Y es que si hay algo que esta competitividad ha incentivado en el ámbito de las humanidades ha sido, sin lugar a dudas, una absurda búsqueda de la originalidad. Y no es sólo que sea dudoso que en el año 2023 pueda haber nada estrictamente original en el dominio de las humanidades (por la sencilla razón de que nuestro objeto de estudio es tan viejo como lo somos nosotros). El problema es que se incentiva una idea de originalidad que nos transforma en mercenarios académicos. A modo de ejemplo anecdótico: un filósofo estadounidense, que enseña y hace investigación en una gran universidad de la costa este de Estados Unidos, predica que hay que buscar alguna cosa que nunca haya sido dicha por nadie antes en tu disciplina. Una vez lo hayas encontrado, y por más tontería que te pueda parecer, tienes que pensar argumentos que te sirvan para sostenerla en un artículo académica. Es la manera de escalar en la cadena trófica de las humanidades cuantificadas: transformarse en un mercenario de la investigación no de las buenas ideas –o como mínimo de las ideas en las que uno cree– sino de las que ofrezcan una mejor retribución en términos académicos.

Por otra parte, la burocratización de la universidad comporta una alteración de la función y el órgano típica de todas las instituciones maduras. Las humanidades académicas fueron creadas para tratar de dar cierto respaldo económico y un buen grado de estabilidad laboral a los humanistas. Esta era su función. Con el tiempo, la propia supervivencia de la institución se acaba convirtiendo en la función principal de la institución. Y así es como los departamentos de humanidades tienden a producir académicos, no humanistas.

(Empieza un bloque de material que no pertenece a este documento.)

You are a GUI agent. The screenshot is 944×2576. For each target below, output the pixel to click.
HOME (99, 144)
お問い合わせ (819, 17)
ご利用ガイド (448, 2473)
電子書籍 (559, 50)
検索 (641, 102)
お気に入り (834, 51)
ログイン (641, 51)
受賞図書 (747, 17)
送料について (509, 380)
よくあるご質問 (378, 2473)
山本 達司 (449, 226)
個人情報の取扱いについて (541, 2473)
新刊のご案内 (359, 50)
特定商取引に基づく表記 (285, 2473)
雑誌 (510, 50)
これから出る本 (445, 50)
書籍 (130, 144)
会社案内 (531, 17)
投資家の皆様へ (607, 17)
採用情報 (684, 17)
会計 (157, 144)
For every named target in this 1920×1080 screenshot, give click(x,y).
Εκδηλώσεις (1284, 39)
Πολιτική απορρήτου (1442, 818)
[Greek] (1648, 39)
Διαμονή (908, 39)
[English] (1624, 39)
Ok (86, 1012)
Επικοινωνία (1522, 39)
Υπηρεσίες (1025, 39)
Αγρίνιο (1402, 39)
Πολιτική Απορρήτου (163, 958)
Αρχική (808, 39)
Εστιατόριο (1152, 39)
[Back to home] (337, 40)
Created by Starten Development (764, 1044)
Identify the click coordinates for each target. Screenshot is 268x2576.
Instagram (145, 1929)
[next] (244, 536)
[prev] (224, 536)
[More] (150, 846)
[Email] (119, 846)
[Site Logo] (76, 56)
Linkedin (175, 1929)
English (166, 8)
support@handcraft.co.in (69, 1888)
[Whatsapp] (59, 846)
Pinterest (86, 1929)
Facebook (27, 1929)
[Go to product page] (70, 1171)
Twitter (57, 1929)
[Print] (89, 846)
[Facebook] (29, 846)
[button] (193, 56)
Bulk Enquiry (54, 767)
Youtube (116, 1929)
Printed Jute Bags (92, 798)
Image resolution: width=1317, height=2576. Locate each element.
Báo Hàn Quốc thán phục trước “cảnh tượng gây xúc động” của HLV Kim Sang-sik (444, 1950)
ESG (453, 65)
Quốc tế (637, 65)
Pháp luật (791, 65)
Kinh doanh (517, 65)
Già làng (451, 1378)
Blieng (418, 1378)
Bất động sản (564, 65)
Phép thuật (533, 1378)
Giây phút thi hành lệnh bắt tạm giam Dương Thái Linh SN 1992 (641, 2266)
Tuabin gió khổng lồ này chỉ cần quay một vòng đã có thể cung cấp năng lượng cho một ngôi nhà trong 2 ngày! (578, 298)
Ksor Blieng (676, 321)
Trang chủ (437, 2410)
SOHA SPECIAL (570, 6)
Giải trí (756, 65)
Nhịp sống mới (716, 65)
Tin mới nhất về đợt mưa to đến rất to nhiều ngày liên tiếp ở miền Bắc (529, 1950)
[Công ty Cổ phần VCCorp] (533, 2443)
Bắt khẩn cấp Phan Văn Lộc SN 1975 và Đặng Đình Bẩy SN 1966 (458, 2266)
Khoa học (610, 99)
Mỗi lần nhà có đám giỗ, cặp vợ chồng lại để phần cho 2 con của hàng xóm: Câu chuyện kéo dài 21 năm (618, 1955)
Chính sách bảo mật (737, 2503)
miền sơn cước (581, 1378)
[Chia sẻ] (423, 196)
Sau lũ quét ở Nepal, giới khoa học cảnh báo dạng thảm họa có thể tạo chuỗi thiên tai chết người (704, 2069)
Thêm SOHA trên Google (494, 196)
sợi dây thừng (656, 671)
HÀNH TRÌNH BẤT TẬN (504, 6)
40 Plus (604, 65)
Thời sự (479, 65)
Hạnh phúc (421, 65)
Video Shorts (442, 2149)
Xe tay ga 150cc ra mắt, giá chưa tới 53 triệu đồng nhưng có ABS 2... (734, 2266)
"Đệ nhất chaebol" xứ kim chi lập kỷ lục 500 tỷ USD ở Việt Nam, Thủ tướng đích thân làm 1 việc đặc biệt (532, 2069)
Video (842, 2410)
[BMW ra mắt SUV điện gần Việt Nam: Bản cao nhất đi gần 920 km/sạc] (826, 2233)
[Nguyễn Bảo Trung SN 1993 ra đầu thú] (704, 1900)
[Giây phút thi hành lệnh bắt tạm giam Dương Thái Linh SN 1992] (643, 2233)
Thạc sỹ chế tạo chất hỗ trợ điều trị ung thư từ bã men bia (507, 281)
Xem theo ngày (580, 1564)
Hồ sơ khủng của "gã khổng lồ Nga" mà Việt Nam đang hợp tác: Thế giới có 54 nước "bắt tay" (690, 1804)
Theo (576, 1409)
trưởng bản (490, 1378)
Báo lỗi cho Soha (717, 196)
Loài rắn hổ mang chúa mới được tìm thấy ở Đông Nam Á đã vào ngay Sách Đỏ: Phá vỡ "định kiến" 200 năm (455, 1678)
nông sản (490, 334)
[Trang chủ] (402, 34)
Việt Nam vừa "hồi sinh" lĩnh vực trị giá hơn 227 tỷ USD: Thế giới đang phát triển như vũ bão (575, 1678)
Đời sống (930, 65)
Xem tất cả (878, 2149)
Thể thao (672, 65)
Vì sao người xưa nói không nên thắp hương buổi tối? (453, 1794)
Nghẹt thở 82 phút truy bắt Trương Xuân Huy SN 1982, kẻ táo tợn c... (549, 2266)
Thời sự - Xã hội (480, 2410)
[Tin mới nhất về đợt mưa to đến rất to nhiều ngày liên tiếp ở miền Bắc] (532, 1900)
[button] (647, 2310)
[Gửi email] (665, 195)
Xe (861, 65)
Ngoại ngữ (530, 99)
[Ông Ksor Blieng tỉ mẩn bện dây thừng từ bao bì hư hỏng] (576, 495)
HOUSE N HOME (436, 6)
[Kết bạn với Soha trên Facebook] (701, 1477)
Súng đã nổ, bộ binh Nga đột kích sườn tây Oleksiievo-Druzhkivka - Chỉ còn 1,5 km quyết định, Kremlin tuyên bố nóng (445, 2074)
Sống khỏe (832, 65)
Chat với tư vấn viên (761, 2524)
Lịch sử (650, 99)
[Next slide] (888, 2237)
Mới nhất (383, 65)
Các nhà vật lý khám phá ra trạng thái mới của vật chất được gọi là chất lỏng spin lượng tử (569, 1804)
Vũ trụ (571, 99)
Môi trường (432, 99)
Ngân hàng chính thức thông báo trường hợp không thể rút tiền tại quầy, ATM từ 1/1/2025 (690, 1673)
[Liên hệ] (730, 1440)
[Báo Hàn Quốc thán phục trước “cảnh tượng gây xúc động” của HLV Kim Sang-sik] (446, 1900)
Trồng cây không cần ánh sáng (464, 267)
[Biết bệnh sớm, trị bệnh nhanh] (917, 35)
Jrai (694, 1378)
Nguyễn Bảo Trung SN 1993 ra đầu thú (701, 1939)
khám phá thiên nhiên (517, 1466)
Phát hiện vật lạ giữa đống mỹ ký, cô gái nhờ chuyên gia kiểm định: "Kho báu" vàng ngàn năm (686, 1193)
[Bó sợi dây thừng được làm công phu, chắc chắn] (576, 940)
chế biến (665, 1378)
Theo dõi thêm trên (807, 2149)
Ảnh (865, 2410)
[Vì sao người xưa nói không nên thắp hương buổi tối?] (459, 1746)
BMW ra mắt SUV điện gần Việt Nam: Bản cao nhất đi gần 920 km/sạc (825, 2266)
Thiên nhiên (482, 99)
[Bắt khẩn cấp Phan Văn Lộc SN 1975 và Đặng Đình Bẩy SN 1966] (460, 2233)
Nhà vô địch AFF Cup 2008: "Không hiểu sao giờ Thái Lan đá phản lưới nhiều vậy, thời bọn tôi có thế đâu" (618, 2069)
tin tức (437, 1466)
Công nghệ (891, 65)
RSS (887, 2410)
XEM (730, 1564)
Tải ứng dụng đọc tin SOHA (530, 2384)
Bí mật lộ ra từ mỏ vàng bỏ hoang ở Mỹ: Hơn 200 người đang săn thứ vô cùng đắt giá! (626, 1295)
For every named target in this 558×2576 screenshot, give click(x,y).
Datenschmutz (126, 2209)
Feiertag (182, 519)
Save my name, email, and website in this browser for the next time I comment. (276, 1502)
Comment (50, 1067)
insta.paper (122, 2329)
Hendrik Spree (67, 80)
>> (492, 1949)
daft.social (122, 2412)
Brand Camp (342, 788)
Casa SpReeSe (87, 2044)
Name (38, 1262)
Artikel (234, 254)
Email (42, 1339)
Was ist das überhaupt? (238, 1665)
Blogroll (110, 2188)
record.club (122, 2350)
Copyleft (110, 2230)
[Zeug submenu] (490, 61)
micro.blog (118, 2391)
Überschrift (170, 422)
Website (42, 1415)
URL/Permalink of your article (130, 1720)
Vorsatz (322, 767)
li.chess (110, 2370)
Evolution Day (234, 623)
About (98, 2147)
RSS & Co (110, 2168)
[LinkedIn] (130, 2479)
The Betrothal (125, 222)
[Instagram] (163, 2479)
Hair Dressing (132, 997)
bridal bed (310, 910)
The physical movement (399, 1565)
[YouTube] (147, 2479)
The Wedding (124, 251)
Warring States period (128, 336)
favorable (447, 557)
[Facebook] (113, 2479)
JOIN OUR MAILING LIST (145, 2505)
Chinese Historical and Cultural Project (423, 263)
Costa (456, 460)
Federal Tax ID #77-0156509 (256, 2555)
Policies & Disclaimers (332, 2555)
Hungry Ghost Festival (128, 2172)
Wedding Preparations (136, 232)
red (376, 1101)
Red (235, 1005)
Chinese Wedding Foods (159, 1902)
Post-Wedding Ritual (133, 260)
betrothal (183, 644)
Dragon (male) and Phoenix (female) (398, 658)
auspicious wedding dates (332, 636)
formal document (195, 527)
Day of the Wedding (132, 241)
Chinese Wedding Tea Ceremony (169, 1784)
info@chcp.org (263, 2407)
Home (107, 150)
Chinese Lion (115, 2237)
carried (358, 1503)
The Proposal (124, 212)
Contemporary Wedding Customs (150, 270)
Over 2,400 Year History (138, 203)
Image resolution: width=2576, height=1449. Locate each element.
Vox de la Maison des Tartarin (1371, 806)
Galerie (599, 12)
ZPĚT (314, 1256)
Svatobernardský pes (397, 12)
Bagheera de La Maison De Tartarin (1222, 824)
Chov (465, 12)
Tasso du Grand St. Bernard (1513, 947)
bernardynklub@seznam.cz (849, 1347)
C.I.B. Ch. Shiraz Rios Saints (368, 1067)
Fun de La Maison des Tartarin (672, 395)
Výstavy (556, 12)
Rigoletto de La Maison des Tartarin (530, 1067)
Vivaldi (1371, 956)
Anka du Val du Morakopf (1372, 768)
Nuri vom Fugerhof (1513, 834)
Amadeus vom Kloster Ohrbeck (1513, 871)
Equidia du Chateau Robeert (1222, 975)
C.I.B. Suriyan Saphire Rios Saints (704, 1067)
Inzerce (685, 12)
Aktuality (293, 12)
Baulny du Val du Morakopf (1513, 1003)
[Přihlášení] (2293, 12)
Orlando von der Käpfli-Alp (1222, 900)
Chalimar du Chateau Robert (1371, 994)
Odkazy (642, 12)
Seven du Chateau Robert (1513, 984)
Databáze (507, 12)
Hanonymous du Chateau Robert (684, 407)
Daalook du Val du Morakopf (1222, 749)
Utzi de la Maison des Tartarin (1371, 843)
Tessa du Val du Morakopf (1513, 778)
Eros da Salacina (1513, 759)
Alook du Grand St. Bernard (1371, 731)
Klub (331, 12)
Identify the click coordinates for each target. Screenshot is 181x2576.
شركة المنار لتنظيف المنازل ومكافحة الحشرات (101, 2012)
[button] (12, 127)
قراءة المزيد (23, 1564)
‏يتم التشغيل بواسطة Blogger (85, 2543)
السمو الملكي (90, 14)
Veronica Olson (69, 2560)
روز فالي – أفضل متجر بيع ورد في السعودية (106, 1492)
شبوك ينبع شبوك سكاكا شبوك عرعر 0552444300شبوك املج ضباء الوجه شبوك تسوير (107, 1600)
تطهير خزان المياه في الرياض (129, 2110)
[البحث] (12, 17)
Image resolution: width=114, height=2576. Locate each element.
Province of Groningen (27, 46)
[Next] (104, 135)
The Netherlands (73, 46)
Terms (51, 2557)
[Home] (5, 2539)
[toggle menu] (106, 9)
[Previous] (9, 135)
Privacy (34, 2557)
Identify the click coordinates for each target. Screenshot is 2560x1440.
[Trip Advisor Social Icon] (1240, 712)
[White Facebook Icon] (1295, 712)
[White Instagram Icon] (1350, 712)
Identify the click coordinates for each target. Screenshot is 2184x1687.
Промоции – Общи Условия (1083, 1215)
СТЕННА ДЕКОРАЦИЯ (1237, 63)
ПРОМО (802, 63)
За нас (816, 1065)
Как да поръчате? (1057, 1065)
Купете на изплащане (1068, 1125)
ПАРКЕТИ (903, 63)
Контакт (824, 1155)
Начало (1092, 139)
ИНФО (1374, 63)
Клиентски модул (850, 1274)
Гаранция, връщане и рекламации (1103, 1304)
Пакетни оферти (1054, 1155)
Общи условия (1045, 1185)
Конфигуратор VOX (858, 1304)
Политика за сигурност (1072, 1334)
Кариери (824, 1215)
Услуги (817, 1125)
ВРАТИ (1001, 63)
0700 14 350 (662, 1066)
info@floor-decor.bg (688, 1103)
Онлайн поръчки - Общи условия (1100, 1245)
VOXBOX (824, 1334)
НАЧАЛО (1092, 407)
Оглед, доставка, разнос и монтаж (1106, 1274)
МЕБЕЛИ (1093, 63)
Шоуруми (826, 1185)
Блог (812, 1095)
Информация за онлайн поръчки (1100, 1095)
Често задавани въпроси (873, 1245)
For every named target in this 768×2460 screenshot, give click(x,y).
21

Hay que señalar, como ya lo hacía Llovet en su libro, que el humanismo europeo, tal vez el periodo dorado de las humanidades, no era un fenómeno académico. El humanismo europeo se cultivó fuera de las universidades. No me atrevería a afirmarlo con mucha seguridad, pero es posible que, debido al anti-intelectualismo burocrático que domina la universidad, las humanidades estén migrando de la academia: son ya cada vez más las librerías, fundaciones, medios de comunicación, bibliotecas, festivales o editoriales que imparten talleres o cursos, clubs de lectura, graban podcasts, organizan debates, mesas redondas o discusiones donde predomina, hasta donde yo he podido ver, el espíritu de la moral humanista. No se busca “producir”, sino divulgar –en el sentido más noble de la palabra– conocimiento; no se incentiva la competencia, sino la conversación, quizá porque, como decía Leopardi, se piensa hablando; no se idolatran las jerarquías de los rankings y los números vacíos, sino las palabras. Quizá estoy sesgado por mi propia experiencia, pero diría que estos espacios constituyen una especie de reducto para las aptitudes humanísticas y, con frecuencia, erigen incluso un muro de desconfianza hacia la moral moralista.